Проблема связана с применением для преобразования адресов конструкции:
deliver_localpart = expand_string(
string_sprintf("${local_part:%s}", new->address));
deliver_domain = expand_string(
string_sprintf("${domain:%s}", new->address));
Функция expand_string() является переусложнённым комбайном, в том числе распознающим команду «${run{команда аргументы}», приводящую к запуску внешнего обработчика. Таким образом, для атаки в рамках SMTP-сеанса локальному пользователю достаточно передать команду вида ’RCPT TO «username+${run{...}}@localhost»’, где localhost один из хостов из списка local_domains, а username имя существующего локального пользователя.
Если сервер работает в качестве почтового релея достаточно удалённо отправить команду ’RCPT TO «${run{...}}@relaydomain.com»’, где relaydomain.com один из хостов, перечисленных в секции настроек relay_to_domains. Так как по умолчанию в exim не применяется режим сброса привилегий (deliver_drop_privilege = false), переданные через «${run{...}}» команды будут выполнены с правами root.
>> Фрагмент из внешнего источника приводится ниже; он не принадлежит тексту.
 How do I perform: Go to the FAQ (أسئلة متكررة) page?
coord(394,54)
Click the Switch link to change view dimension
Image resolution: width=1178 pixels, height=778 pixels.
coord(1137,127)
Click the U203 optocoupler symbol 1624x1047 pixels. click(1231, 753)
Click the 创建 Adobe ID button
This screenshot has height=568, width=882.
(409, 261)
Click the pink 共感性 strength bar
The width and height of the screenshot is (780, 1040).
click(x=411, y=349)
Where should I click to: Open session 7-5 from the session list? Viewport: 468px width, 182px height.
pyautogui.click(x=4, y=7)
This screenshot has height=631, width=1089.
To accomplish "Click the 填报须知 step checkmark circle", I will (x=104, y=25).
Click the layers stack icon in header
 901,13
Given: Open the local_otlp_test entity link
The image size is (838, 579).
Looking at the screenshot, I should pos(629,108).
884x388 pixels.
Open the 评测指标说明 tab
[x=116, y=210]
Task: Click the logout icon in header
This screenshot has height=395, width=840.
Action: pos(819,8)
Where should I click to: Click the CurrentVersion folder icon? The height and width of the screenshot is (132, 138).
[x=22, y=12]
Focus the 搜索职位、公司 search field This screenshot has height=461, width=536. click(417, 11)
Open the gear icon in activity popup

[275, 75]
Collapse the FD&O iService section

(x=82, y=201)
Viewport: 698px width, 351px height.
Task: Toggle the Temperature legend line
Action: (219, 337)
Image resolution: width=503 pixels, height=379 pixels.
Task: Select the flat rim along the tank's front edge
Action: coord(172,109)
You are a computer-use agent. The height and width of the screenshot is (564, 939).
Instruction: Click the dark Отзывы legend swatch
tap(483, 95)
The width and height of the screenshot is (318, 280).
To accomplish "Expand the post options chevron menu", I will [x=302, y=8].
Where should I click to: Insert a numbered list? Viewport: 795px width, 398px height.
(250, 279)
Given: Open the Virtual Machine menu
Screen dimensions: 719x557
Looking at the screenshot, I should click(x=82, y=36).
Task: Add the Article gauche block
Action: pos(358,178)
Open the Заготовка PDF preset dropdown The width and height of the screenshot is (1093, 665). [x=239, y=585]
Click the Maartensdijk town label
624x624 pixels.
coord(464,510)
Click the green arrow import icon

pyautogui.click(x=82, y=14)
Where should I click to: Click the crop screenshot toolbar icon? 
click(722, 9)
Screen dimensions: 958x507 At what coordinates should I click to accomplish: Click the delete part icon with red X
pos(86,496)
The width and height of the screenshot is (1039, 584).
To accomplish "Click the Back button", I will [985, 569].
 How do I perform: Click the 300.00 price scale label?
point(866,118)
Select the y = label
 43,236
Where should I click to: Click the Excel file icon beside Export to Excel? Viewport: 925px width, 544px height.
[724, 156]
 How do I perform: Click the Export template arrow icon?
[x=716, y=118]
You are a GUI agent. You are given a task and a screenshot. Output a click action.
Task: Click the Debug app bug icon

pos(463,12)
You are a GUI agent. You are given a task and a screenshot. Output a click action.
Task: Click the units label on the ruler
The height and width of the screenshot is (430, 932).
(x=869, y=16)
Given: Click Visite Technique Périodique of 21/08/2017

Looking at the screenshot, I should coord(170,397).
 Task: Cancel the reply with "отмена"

Примечательно, что уязвимость была устранена в вышедшем в феврале выпуске 4.92 без акцентирования внимания на то, что исправление может привести к проблемам с безопасностью. Нет оснований полагать, что имело место осознанное сокрытие уязвимости разработчиками Exim, так как проблема была устранена в ходе исправления сбоя , возникающего при передаче некорректных адресов, а уязвимость была выявлена компанией Qualys при проведении аудита изменений в Exim.
Исправление для прошлых версий, которые продолжают применяться в дистрибутивах, пока доступно только в виде патча. Корректирующие выпуски для прошлых веток с устранением проблемы запланированы на 11 июня. Обновления пакетов подготовлены для Debian, Ubuntu, openSUSE. Arch Linux и Fedora поставляют версию 4.92, в которой проблема не проявляется. RHEL и CentOS проблеме не подвержены, так как Exim не входит в их штатный репозиторий пакетов (при необходимости ставится из репозитория epel).
Как обновиться?
Для обновления необходимо подключиться к серверу по SSH под пользователем c правами root и последовательно выполнить приведённые ниже команды в терминале. Будьте осторожны — внеплановое обновление несёт определённые риски. Если сомневаетесь — поручите обновление администратору вашего сервера или обратитесь к нашим специалистам в рамках пакета поддержки.
На Centos
Убедитесь, что почтовый сервер установлен:
rpm -qa | grep exim
Результатом будет версия Exim: exim-4.88-3.el7.x86_64
Если версия ниже 4.92, выполните обновление:
yum update exim
Перезапустите почтовый сервер:
service exim restart
На Debian или Ubuntu
Убедитесь, что exim установлен:
dpkg -l | grep exim
Выполните обновление:
apt-get update && apt-get install exim4
Перезапустите почтовый сервер:
service exim4 restart
После обновления в профилактических целях смените все пароли на сервере: root, обычных пользователей, пароли баз данных, почты и др.
Как понять, что сервер взломан?
Проверьте запущенные процессы командой top
На заражённых серверах наблюдается 100%-я нагрузка, создаваемая процессом [kthrotlds] Также в планировщике cron добавляется задание с ограничением прав на редактирование.
Что делать, если сервер уже взломали?
Самый безопасный способ — перенос данных на новый виртуальный сервер с Centos 7 или Ubuntu 16/18 — на этих ОС при установке с ISPmanager автоматически устанавливается последняя версия Exim.
Менее безопасный — обновить на сервере Exim, сменить все пароли, выполнить проверку и чистку сервера от вирусов — самостоятельно или с помощью профильных специалистов. В теории это может помочь — но нет гарантий, что злоумышленники не спрятали бэкдоров для повторных заражений.